[INSTRUCTIONS FOR THE TASK]: If any record holds an image, omit the image and print the rest exactly.

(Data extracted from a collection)
== Segment start ==
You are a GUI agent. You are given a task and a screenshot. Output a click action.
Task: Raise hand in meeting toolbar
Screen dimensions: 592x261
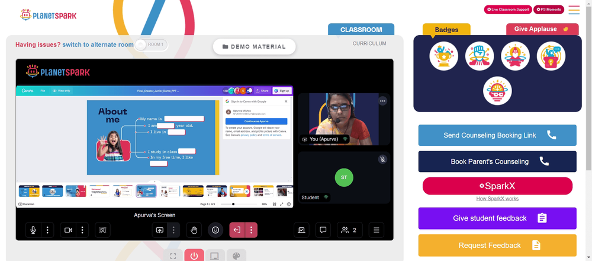point(194,230)
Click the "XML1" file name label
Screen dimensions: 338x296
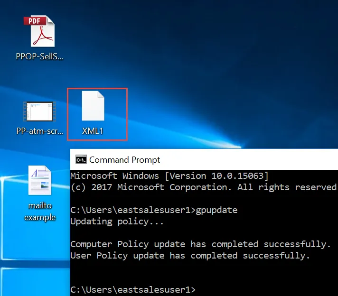pos(93,131)
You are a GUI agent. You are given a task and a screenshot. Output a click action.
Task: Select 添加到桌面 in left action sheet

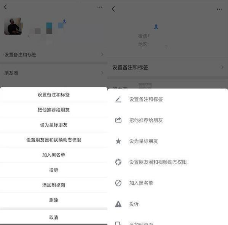pyautogui.click(x=54, y=185)
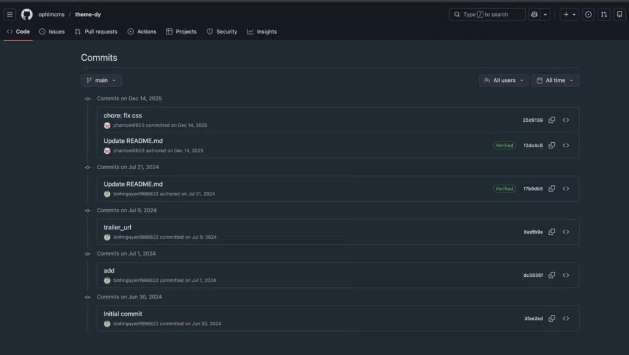This screenshot has height=355, width=629.
Task: Open the Copilot icon in header
Action: click(x=534, y=14)
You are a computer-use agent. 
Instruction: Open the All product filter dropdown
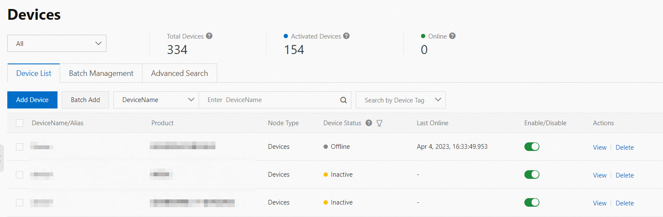[x=57, y=43]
== Segment end ==
[OUTPUT]:
You are a GUI agent. You are given a task and a screenshot. Output a click action.
Task: Raise hand in meeting toolbar
Screen dimensions: 592x261
point(194,230)
Click the "XML1" file name label
Screen dimensions: 338x296
pos(93,131)
You are a GUI agent. You are given a task and a screenshot. Output a click action.
Task: Select 添加到桌面 in left action sheet

pyautogui.click(x=54, y=185)
This screenshot has height=355, width=629.
Task: Open the Copilot icon in header
Action: click(x=534, y=14)
You are a computer-use agent. 
Instruction: Open the All product filter dropdown
[x=57, y=43]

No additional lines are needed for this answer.